Sunday, September 13, 2009

Perspective on the Rights of a Fetus

ACOG has clearly come out against home birthing and last year made a formal statement that the safest place for giving birth is the hospital or a birthing center attached to a hospital. In a recent Today show interview, ACOG spokesperson, Dr. Erin Tracy, stated that in rare circumstances a home birth can go awry resulting in injury or death to the fetus and used this reasoning to argue against supporting a woman's right to informed consent and choice. So, my understanding from this is that ACOG has deep concern over the rights of the unborn baby and puts those rights above the mother's.

In July of 2007, ACOG reaffirmed their statement of policy regarding abortion. Paragraph #3 states: "Termination of pregnancy before viability is a medical matter between the patient and physician, subject to the physician's clinical judgement, the patient's informed consent and the availability of appropriate facilities."

Paragraph #5 states: "Informed consent is an expression of respect for the patient as a person. It particularly respects a patient's moral right to bodily integrity, to self-determination regarding sexuality and reproductive capacities, and to the support of the patient's freedom within caring relationships. A pregnant woman should be fully informed in a balanced manner about all options.....The professional should make every effort to avoid introducing personal bias."

"The College continues to affirm the legal right of a woman to obtain an abortion prior to fetal viability. ACOG is opposed to abortion of the healthy fetus that has attained viability in a healthy woman (Dilitation and Extraction or late term abortion). Viability is the capacity of the fetus to survive outside the mother's uterus." Although against this procedure, they do acknowledge that a late term abortion may be the most appropriate procedure in a particular circumstance to save the life or preserve the health of a woman and only the doctor, in consultation with the patient, can make this decision. ACOG also states that a select panel they convened could identify no circumstances under which this procedure would be the only option to save the life or preserve the health of the woman.

I was sort of confused by this last paragraph so don't feel bad if you have to reread it, too.

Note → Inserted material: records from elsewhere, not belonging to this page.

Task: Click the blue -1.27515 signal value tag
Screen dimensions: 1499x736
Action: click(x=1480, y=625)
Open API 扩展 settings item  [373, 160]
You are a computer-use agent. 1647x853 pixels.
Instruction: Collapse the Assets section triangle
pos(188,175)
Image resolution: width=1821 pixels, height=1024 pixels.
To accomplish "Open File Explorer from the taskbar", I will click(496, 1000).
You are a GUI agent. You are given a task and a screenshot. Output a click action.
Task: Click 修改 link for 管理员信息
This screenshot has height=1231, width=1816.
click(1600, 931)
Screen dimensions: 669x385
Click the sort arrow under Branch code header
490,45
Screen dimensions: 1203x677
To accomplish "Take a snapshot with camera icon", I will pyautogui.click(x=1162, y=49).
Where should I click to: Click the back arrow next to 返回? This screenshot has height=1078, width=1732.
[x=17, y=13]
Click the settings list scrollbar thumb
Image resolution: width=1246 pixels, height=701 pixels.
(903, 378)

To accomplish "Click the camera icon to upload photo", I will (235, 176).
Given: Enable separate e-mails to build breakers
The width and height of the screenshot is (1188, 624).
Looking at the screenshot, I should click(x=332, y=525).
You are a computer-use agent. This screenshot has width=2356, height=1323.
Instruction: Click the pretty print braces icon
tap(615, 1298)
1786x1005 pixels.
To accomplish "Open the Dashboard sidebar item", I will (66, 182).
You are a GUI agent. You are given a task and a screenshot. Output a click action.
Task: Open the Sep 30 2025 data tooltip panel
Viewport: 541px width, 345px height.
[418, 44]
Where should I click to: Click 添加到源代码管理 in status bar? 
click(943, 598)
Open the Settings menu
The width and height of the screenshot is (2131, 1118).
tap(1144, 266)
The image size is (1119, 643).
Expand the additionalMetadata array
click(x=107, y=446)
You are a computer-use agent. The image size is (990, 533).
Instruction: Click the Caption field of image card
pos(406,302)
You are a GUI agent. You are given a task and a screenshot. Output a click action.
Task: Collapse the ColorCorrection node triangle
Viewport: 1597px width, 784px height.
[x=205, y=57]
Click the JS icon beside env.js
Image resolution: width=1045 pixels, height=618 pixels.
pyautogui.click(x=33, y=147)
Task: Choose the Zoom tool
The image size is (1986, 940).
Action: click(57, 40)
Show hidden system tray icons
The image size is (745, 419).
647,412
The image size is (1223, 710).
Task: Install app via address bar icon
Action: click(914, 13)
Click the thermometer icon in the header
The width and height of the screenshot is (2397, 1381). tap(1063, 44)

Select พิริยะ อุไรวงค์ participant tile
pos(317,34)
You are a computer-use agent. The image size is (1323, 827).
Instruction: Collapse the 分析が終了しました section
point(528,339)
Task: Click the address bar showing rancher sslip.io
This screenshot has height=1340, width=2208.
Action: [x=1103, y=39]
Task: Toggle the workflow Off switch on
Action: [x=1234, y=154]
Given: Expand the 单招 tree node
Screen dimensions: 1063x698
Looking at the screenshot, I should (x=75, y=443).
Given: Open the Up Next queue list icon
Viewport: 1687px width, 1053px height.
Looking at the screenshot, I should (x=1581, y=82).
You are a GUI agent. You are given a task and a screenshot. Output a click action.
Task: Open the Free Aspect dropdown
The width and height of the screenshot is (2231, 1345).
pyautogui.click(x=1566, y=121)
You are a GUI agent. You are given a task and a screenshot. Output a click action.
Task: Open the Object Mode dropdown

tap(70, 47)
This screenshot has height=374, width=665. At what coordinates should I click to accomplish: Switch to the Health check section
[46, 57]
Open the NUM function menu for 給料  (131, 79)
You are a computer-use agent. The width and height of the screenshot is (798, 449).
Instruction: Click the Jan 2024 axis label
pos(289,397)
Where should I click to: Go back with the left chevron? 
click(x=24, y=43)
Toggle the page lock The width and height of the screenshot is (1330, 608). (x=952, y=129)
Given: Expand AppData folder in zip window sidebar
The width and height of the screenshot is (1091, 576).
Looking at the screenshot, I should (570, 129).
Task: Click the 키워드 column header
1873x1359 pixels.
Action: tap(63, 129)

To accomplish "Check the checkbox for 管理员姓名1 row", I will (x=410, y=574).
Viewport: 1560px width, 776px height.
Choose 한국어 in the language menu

Anyway, their statement of policy on abortion concludes in bold print: "The intervention of legislative bodies into medical decision making is inappropriate, ill advised, and dangerous."

So, realizing that I am editorializing here a bit let me see. Hmmmm, they are on a lobbying campaign to discourage or eliminate a woman's choice of home birth because it can very rarely cause damage to a fetus but they are against legislation to prevent a woman's choice of a late term abortion which kills viable fetuses. Am I missing something here? Am I comparing apples to apples? Is this an amazing bit of ACOG hypocrisy? Please comment as I would love clarity here. Thanks, Dr. F


  1. I think the best and most consistent course of action here would be to recommend evidence based medicine in both situations that respect the autonomy of the main patient with irrefutable rights: the mother.

    The inflammatory language of the anti-choice movement has definitely influenced a "fetus outweighs all" attitude that encourages invasive testing, interventions and futile to cruel resuscitation attempts in the NICU.

    Legislative interference and ideological arguments are not more important than ethics of the patient's autonomy and bodily integrity. Which would support access to safe, legal abortion when appropriate (this does not usually if ever mean of a viable fetus), VBACs, vaginal breech deliveries, and other choices and treatments (or lack of treatments and interventions when unwarranted or harmful) during her reproductive years.

  2. I've actually thought about this recently myself. It doesn't add up. If women are given a choice about abortion, why then are they not given a choice about anything medically related to their baby, such as whether they give birth at home or in hospital?!